- _Data excerpts_
******

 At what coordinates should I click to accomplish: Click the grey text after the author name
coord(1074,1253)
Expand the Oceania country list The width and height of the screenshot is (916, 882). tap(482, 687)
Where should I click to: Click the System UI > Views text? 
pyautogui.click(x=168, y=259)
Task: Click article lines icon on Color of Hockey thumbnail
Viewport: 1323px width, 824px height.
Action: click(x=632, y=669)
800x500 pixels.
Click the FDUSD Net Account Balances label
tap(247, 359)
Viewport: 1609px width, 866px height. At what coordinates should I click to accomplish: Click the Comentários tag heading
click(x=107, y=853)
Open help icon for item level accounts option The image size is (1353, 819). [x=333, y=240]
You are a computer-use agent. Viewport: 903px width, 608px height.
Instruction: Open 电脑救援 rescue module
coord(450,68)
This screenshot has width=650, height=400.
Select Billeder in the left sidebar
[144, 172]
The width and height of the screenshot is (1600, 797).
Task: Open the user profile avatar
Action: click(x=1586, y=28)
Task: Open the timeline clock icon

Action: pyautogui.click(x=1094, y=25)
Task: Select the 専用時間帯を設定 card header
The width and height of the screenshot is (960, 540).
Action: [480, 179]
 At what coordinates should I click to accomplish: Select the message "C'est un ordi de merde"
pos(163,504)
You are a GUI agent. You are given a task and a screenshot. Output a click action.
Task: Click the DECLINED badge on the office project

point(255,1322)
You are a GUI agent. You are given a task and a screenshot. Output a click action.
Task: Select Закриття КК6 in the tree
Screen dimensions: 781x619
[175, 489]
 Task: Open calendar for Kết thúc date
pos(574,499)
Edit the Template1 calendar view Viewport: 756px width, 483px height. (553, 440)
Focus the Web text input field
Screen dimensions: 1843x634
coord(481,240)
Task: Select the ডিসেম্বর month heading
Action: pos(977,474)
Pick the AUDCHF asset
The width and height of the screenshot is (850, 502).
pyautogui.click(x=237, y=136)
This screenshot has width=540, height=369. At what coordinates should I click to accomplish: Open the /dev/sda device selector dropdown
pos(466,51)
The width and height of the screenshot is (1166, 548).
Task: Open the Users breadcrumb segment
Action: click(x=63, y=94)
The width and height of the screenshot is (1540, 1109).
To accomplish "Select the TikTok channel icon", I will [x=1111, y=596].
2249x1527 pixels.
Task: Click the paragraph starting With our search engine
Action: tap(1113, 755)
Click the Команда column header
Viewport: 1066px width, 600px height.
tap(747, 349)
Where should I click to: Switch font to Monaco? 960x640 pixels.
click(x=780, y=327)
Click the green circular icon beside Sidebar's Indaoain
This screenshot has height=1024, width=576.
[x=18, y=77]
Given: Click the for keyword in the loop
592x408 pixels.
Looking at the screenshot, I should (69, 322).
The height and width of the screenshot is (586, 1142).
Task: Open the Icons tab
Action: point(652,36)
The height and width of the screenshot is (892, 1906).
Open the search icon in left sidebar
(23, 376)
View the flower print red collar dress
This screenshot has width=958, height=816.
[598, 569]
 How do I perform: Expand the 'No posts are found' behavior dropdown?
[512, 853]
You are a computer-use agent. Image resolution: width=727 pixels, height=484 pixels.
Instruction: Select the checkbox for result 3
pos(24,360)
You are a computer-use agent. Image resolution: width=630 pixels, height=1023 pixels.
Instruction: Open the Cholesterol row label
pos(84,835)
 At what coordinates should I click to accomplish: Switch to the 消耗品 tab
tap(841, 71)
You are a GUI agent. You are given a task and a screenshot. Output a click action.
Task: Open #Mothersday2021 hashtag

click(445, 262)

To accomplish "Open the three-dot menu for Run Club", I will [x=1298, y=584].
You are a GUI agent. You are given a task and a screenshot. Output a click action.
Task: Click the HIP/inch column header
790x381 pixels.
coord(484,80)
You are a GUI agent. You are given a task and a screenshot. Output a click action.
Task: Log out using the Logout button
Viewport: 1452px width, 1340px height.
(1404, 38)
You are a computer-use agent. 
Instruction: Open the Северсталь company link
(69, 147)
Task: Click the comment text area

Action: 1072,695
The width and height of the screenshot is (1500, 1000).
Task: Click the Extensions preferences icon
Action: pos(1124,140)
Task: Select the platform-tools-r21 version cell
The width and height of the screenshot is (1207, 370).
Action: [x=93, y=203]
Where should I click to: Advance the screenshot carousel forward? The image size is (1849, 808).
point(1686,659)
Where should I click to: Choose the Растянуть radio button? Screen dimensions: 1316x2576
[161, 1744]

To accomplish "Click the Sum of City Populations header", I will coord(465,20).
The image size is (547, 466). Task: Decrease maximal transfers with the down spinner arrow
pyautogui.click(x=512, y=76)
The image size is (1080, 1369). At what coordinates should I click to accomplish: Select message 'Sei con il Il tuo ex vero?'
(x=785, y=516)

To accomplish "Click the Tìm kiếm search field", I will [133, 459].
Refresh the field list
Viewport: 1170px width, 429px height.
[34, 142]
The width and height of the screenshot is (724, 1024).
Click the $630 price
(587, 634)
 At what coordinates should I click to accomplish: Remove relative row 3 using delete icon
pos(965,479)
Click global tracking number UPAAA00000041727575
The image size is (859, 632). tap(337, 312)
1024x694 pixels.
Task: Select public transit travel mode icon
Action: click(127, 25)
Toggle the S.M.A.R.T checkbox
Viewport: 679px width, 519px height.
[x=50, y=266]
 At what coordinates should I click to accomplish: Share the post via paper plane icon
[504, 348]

******

- _Work task_
Give back exactly the material above from its opening line to the line bearing "This screenshot has width=650, height=400.".

- _The answer_
 At what coordinates should I click to accomplish: Click the grey text after the author name
coord(1074,1253)
Expand the Oceania country list The width and height of the screenshot is (916, 882). tap(482, 687)
Where should I click to: Click the System UI > Views text? 
pyautogui.click(x=168, y=259)
Task: Click article lines icon on Color of Hockey thumbnail
Viewport: 1323px width, 824px height.
Action: click(x=632, y=669)
800x500 pixels.
Click the FDUSD Net Account Balances label
tap(247, 359)
Viewport: 1609px width, 866px height. At what coordinates should I click to accomplish: Click the Comentários tag heading
click(x=107, y=853)
Open help icon for item level accounts option The image size is (1353, 819). [x=333, y=240]
You are a computer-use agent. Viewport: 903px width, 608px height.
Instruction: Open 电脑救援 rescue module
coord(450,68)
This screenshot has width=650, height=400.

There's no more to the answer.